> **Stated task A**: Reproduce, character for character, the part of the passage on filling missing values in R below that opens with the words containing "df_test[c(TRUE, FALSE)][is.na(df_test[c(TRUE, FALSE)])]" and closes with "only performed once.".
> **Stated task B**:
Answer these questions using the passage on filling missing values in R below:
(i) How does the writer rate the speed of the first solution offered?
(ii) What names are given to the two data frames in the two data.frame scenario?
(iii) What change does the writer say could speed up the first solution a bit?
> **Stated task C**: Write a continuation of the passage on filling missing values in R below, starting right after its final sentence.

> **Passage provided**:
## Start

Here is a readable solution. Probably slower than some.
df_test[c(TRUE, FALSE)][is.na(df_test[c(TRUE, FALSE)])] <-
df_test[c(FALSE, TRUE)][is.na(df_test[c(TRUE, FALSE)])]
This could be sped up a bit with pre-allocating the replacement so it is only performed once.
filler <- is.na(df_test[c(TRUE, FALSE)])
df_test[c(TRUE, FALSE)][filler] <- df_test[c(FALSE, TRUE)][filler]
In a two data.frame scenario, df1 and df2, this logic would be
filler <- is.na(df1)
df1[filler] <- df2[filler]
Maybe this is naive, but how about neither? I think it's still in the spirit of things if you're just looking for the fastest method. I suspect this won't be it though.

## End

> **Data provided**:
## Start

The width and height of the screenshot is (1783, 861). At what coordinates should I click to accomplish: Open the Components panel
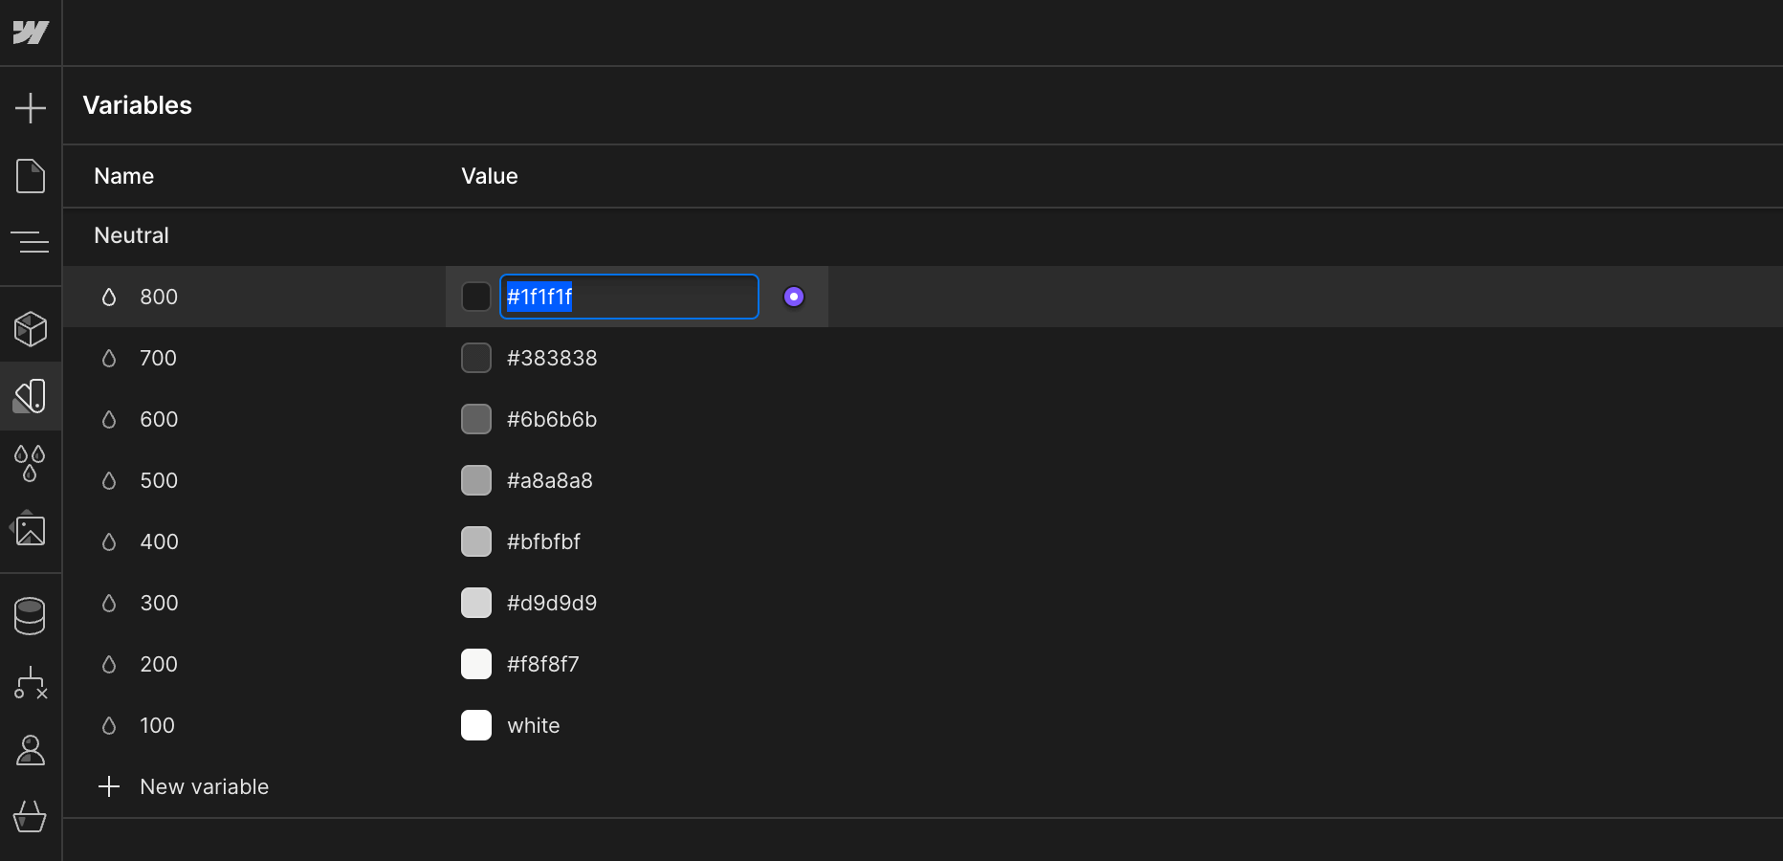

## End

> **Response A**:
df_test[c(TRUE, FALSE)][is.na(df_test[c(TRUE, FALSE)])] <-
df_test[c(FALSE, TRUE)][is.na(df_test[c(TRUE, FALSE)])]
This could be sped up a bit with pre-allocating the replacement so it is only performed once.

> **Response B**:
(i) Probably slower than some.
(ii) df1 and df2.
(iii) Pre-allocating the replacement so it is only performed once.

> **Response C**:
col_1 <- c(1,2,NA,4,5)
temp_col_1 <-c(12,2,2,3,4)
col_2 <- c(1,23,423,NA,23)
temp_col_2 <-c(1,2,23,4,5)
df_test <- data.frame(col_1, temp_col_1, col_2, temp_col_2)
set.seed(pi)
df_test <- df_test[sample(1:nrow(df_test), 1000, replace = TRUE), ]
df_test$col_1 <- ifelse(is.na(df_test$col_1), df_test$temp_col_1,df_test$col_1)
df_test$col_2 <- ifelse(is.na(df_test$col_2), df_test$temp_col_2,df_test$col_2)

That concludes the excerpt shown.